▶ **What you are asked to do**
Copy the rows from the start through the line containing "will pyautogui.click(x=861, y=184).", requests included, and multiply each click coordinate in the answers by 1.75, rounding to whole numbers with halves rounded up. Leave every other number unchanged.

▶ **Available records**
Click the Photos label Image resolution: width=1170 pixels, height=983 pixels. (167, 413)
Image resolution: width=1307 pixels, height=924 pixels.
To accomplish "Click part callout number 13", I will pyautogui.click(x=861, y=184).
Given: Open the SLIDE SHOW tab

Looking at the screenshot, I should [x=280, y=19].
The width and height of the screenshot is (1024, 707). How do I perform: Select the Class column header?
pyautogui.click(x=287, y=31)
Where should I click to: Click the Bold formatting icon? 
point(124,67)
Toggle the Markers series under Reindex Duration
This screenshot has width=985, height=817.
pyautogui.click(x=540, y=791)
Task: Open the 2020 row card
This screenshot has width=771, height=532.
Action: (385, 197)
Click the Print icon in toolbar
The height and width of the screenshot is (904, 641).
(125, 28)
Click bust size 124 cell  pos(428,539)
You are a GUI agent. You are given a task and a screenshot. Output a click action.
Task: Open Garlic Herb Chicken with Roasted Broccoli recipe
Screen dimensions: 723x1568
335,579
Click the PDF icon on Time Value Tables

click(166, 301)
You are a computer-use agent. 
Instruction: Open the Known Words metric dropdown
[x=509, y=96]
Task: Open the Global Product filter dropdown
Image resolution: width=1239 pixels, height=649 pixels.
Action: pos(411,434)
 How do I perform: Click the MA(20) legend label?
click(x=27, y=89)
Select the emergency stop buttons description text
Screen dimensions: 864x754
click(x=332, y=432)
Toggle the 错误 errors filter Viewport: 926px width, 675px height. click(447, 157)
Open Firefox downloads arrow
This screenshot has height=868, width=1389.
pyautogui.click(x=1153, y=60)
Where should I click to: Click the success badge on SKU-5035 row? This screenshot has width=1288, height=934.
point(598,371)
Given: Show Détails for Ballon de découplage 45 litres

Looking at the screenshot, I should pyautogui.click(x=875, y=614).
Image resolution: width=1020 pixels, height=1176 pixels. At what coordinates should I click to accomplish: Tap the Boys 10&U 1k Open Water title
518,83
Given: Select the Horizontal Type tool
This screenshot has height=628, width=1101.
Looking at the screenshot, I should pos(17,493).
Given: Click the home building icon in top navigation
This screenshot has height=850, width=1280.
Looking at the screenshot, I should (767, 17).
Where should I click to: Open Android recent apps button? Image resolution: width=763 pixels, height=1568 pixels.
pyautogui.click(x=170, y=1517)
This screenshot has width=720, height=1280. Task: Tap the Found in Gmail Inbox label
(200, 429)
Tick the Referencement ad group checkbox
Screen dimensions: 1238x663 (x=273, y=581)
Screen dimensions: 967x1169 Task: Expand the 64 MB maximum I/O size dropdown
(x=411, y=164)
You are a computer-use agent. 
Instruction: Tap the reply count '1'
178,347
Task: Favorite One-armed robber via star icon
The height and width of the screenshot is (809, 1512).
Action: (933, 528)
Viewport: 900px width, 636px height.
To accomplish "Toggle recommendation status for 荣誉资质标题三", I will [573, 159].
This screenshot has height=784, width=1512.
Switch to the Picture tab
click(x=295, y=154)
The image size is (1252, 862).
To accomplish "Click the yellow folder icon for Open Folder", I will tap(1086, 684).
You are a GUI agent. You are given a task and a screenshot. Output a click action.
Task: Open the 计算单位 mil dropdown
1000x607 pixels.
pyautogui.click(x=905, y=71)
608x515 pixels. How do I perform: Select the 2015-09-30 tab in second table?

▶ **Exercise solution**
Click the Photos label Image resolution: width=1170 pixels, height=983 pixels. (292, 723)
Image resolution: width=1307 pixels, height=924 pixels.
To accomplish "Click part callout number 13", I will pyautogui.click(x=1507, y=322).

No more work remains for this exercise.